The first American Football League organizational meeting is held in Chicago. Denver, with Bob Howsam as its principal owner, is named as a charter member along with New York, Dallas, Los Angeles, Minneapolis and Houston.
Humble beginnings
As the Broncos began their journey in the American Football League, they did so with one hand tied behind their backs compared to their competition.
Some teams, like Bud Adams’ Houston Oilers and Lamar Hunt’s Dallas Texans, had budgets without limits. Their owners were wealthy, and would spend above and beyond to win. The Broncos did not have such resources under original owner Bob Howsam. Unlike Adams, Hunt and other owners in the new AFL, Hoswam’s business was sports. The Broncos’ budget was to be determined entirely by what they could take in.
Their first headquarters building was a converted Quonset hut— “just like the Marines would have had,” Howsam said decades later. The players wore garish mustard-and-brown uniforms purchased from the Copper Bowl, a postseason all-star game held in Tucson, Arizona. Those uniforms came to symbolize the hardscrabble existence of the original Broncos.
“They were the ugliest-looking things you ever wanted to see,” quarterback Frank Tripucka recalled. “The sizes were very small. I had to cut the armpits in order to be able to put the jerseys on top of my shoulder pads, in order to raise my arm up.”
The color scheme was bad enough, but the vertically striped socks — brown-and-yellow for home games; brown-and-white for road trips — capped the uniform, as it was, and made the Broncos the butt of sartorial jokes.
“They made you look like a peg is what they did,” said safety Austin “Goose” Gonsoulin. “You had these broad shoulders because of the pads and then you had these up-and-down striped socks. It was unique, put it that way.”
But despite their limited resources, the Broncos put forth an entertaining product. General manager Dean Griffing’s background in the Canadian Football League proved invaluable in trying to be competitive with an ironclad financial bottom line. He reached back into his CFL roots for the Broncos’ first head coach, former Saskatchewan Roughriders sideline boss Frank Filchock. They called on another ex-Roughrider, Frank Tripucka, to be the Broncos’ first starting quarterback after he appeared set to retire; he had closed out the 1959 season as the Roughriders’ interim coach following a brief stint with the Ottawa Rough Riders. They brought in players left and right.

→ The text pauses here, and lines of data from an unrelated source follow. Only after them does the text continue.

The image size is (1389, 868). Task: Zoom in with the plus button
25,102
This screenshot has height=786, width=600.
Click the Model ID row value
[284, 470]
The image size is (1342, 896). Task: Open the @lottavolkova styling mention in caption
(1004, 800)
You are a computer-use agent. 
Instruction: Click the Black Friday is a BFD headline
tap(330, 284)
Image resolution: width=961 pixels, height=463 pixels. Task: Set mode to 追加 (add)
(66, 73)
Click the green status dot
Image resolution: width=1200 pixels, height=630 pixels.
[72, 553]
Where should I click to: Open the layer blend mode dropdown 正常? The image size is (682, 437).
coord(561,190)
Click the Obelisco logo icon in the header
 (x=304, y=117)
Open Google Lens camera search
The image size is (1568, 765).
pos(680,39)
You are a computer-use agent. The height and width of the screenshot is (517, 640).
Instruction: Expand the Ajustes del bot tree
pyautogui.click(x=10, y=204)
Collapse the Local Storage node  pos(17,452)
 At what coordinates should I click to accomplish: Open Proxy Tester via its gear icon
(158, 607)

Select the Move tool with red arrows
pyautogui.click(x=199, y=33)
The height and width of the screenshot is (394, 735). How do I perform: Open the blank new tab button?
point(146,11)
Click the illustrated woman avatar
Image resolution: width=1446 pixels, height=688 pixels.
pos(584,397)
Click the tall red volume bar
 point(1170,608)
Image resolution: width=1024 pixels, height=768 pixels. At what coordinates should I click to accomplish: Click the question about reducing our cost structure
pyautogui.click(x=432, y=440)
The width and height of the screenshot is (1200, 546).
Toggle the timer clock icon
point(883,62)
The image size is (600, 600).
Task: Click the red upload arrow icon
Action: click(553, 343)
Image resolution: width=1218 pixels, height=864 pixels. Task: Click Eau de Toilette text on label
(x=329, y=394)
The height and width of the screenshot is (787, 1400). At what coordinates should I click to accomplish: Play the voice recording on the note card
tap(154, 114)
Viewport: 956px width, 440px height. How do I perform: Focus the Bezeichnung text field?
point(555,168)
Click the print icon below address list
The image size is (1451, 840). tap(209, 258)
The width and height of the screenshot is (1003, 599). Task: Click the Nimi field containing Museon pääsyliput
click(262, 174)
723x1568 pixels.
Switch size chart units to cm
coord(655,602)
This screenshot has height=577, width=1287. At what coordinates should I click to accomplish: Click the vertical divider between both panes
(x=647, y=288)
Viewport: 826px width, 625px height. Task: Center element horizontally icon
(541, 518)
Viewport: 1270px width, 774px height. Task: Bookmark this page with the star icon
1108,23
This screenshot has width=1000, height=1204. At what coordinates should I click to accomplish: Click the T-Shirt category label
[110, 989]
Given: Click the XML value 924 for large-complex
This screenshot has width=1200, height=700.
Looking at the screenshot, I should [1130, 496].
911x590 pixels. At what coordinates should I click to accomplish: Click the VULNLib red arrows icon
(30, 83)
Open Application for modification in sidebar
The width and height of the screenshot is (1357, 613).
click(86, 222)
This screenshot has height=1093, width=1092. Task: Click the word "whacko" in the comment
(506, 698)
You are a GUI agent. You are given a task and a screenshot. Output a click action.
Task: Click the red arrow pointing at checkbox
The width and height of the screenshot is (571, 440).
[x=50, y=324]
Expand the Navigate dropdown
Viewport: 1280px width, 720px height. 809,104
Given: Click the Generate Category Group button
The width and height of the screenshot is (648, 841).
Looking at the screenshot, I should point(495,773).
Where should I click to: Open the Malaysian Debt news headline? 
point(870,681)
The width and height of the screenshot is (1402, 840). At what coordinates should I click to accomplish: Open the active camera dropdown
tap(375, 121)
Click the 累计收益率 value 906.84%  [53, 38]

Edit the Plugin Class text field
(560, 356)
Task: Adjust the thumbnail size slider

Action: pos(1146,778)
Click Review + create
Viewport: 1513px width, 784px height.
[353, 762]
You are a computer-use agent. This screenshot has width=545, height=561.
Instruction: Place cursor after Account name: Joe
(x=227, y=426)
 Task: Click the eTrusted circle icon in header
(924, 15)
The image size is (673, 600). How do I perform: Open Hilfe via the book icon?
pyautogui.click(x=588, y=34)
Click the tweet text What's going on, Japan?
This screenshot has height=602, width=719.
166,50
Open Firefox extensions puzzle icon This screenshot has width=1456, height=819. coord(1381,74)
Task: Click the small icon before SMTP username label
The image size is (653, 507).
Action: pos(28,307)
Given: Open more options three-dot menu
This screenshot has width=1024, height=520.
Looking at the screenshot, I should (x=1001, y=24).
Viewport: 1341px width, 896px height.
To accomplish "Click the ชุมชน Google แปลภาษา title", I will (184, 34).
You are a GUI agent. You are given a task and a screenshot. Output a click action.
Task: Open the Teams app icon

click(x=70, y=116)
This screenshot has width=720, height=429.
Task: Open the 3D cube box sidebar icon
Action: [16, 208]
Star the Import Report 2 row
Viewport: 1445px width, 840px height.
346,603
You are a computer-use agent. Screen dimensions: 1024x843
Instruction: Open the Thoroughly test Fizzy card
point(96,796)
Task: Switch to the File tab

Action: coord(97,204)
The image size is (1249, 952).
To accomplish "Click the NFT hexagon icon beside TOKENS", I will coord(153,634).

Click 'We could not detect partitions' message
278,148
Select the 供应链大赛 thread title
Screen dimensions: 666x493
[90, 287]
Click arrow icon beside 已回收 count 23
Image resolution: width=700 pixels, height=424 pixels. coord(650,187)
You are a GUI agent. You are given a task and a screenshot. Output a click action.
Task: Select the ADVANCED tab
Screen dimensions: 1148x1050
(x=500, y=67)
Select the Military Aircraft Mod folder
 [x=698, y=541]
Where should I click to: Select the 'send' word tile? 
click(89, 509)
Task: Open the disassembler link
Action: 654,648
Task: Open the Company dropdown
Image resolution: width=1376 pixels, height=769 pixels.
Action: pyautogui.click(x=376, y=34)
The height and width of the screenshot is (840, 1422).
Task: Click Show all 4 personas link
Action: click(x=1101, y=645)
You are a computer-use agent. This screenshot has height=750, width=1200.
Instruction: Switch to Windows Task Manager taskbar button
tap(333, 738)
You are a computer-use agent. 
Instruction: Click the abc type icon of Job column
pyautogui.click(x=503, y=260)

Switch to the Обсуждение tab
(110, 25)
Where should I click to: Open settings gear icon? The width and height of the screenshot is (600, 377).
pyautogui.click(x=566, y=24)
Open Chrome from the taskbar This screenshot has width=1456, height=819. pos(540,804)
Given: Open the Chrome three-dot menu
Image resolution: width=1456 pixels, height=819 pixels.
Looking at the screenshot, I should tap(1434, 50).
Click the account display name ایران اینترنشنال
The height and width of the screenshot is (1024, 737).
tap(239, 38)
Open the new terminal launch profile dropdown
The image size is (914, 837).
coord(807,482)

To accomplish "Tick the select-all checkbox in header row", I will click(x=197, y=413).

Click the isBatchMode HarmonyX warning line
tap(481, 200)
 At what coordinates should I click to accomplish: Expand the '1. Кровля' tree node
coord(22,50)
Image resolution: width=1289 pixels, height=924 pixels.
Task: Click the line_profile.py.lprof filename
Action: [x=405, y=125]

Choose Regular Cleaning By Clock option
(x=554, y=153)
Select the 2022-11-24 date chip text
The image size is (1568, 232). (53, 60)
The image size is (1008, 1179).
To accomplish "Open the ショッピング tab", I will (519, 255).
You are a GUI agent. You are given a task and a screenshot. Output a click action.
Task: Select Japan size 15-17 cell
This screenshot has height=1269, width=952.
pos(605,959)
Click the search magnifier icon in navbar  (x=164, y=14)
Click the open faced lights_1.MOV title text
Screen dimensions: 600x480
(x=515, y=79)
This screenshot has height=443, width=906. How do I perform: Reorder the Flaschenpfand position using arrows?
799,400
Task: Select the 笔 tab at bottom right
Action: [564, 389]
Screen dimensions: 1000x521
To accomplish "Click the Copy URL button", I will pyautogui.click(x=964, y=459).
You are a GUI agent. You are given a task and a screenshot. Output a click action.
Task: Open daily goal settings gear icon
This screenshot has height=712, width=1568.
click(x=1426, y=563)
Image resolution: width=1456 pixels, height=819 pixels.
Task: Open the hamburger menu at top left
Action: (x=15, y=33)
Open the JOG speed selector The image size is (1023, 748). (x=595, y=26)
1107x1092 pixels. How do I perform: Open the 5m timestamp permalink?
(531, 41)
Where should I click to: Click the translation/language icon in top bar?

“There were 120 guys in camp that first year,” Gonsoulin said decades later. “I pulled a hamstring at one point and thought that was it. Guys would get cut or traded on the road, so I’d always bring a full suitcase, just in case.”
It was a ragtag team, even by the standards of the fledgling circuit. But by July 1960, the Broncos were gathering at training camp. Major-league professional sports had come to Denver. Although no one realized it at the time, the truth is that the city and the entire Front Range would never be the same again; this cowtown on the high prairie was about to grow up.
Howsam, his brother Earl and Griffing did not use budgetary constraints as an excuse; they did their best with what they had. Given that such an ethos is a rallying cry of some successful baseball franchises in the 21st century, it is appropriate that eventually Howsam would become one of that sport’s finest executives, building the famed “Big Red Machine” as the Cincinnati Reds’ general manager in the 1970s.
“Those owners were behind the team, even though we didn’t have as much money as a lot of the other organizations had,” said original Bronco Gene Mingo 49 years later. “But they did throw us what they could and they backed the team as best they could.”